Наверно, подруга матери, мелькнуло у него. Начинается. Не успел ноги согреть, отдохнуть с дороги, как вот тебе первая ласточка. А за дверью еще одна, и еще, целая стая седых и кокетливых ласточек. Господи!

– Хая-Лея?

– Хая-Лея давно в могиле, – обиделась женщина. – Неужели я так изменилась?

– Годы, годы, – сухо обронил Дорский. – Никого не щадят.

Ему было недосуг отгадывать загадки, но женщина вся лучилась доброй обидой, и Мирон Александрович заерзал на диване.

– А ты… ты почти не изменился… только немного полысел и вырос, – продолжала она как ни в чем не бывало.

Еще бы – за сорок лет не вырасти!

– Что же мне теперь с обедом делать?

– С каким обедом? – голос Мирона Александровича тронула ржавчина раздражения, но он быстро совладал с собой. Зачем оставлять о себе дурную память?

– Варила… готовила… а ты в корчму пошел… Там что, вкуснее? Или ты к трефному привык?

Дорский подавленно молчал. Если с каждой бабой лясы точить, про обеды толковать, то он отсюда только через год уедет!

– У вас ко мне дело?

– Я рыбу нафаршировала… хрен натерла… – трещала женщина, не сводя с него глаз. – Пирог с корицей испекла…

– Не до пирогов мне.
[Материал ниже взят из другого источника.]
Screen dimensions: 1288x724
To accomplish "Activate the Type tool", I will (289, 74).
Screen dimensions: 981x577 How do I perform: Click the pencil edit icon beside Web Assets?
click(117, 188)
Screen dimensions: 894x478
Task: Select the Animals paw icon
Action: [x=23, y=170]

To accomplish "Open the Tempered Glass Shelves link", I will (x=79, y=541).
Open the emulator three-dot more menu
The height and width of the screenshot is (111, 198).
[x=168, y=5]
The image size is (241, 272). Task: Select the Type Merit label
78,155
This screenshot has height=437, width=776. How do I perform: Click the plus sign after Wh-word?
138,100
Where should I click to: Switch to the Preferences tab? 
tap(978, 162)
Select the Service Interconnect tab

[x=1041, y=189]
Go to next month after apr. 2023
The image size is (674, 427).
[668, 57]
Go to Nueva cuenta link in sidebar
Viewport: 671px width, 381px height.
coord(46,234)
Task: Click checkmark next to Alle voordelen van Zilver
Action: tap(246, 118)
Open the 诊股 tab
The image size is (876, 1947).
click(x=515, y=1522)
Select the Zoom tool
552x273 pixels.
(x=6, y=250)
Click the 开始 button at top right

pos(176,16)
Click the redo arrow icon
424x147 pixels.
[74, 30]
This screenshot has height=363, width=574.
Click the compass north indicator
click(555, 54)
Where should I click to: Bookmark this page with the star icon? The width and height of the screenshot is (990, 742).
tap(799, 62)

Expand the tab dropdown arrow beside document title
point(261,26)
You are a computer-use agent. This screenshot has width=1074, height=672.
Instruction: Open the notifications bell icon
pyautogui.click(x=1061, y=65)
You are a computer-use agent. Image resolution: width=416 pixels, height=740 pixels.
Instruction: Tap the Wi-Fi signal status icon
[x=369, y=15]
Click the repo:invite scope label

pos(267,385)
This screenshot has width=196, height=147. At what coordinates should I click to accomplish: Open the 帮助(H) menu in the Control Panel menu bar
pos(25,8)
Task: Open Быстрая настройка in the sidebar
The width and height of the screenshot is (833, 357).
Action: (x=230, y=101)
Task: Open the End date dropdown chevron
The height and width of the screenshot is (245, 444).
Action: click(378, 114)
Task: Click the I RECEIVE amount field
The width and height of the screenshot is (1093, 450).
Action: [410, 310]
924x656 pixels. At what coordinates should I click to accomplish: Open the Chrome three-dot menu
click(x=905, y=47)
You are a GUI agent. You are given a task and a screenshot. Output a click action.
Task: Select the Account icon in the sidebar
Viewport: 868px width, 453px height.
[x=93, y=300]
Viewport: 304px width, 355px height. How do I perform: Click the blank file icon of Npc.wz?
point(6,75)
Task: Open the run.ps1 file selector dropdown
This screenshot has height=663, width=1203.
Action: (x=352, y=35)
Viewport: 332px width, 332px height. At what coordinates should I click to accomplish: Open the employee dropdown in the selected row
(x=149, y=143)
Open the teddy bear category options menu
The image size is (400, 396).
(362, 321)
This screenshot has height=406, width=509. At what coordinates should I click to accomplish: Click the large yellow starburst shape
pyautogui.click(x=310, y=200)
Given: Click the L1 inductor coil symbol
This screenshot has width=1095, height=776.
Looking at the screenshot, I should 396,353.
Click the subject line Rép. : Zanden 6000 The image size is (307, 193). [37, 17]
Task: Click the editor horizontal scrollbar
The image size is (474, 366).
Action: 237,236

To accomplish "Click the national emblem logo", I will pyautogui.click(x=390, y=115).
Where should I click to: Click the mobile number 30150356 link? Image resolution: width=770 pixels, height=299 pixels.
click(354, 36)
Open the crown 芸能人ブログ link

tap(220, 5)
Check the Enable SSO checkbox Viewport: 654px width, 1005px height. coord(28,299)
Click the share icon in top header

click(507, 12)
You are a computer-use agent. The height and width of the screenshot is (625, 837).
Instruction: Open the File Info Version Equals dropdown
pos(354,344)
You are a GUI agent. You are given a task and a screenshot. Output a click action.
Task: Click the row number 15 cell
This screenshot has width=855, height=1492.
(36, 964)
Вы, наверно, слышали? – Дорский решил сыграть на ее бабьих чувствах.

– Что? – испугалась женщина.

– Дядя мой умер.

– Реб Нафтали?!

– Реб Нафтали Спивак, – скорбно сказал Мирон Александрович, как бы подытоживая разговор.

– Господи, – запричитала женщина. – Реб Нафтали умер! Горе-то какое!.. Солнце закатилось! Звезда погасла! Такая звезда погасла!

Мирон Александрович совсем растерялся. Такого сочувствия, такого шумного сострадания он, право, не ожидал.

– Что же я стою? Что же я стою?

Вот именно, подумал Дорский. Ступай с богом! Ступай!

– Надо дом прибрать, зеркало завесить! – Она со всех ног бросилась в соседнюю комнату и вскоре приволокла оттуда байковое одеяло. – Господи! Не дождался! Сколько раз говорил: «Увидишь! Он еще объявится, байстрюк! Он еще приедет к нам в золотой карете! Мейлахке – голова! Посадит нас с тобой и покатит по местечку. И все будут бежать за каретой, все, и нищие, и богачи. А мы, Ентеле, будем отламывать от нее по кусочку и бросать им!» А потом получил из города какое-то письмо, заплакал и сказал: «Погиб наш Мейлахке. Погиб!»

– Ентеле? – всплеснул руками Дорский. – Вы – Ентеле?

– А что?

– Ентеле с веснушками?

– А что?

– Ентеле с косичками?

– Да.

Эта уродина, эта ведьма, эта баба-яга – его невеста? Этот ком, этот стог, этот куль старости – Ентеле, веснушчатая дочка старьевщика Мотла, с черными, как вишни, глазами, с тонкими бровями, как бы осыпанными цветочной пыльцой?!.

Мирон Александрович грузно поднялся с дивана, шагнул к ней, протянул руки, но не обнял, только коснулся ее плеч, ее прожитой жизни, ее бед и горестей, и от этого прикосновения его с ног до головы окатило щемящим чувством жалости к своему детству, к своим истокам, к самому себе, и собственные невзгоды показались вдруг такими мелочными и ничтожными, как будто их вовсе не было, как будто он, сытый, чванливый, благополучный, только придумал их для разнообразия.

– Здравствуй!

– Здравствуй, Мейлахке!

Она упала ему на грудь, и он не оттолкнул ее, только поправил сползшее одеяло.

Вот оно его зеркало, подумал он. Зеркало, в котором видишь себя не извне, а как бы изнутри, и ни одна черточка не ускользает от твоего взгляда! Зеркало, которое нельзя разбить и завесить до самого смертного часа.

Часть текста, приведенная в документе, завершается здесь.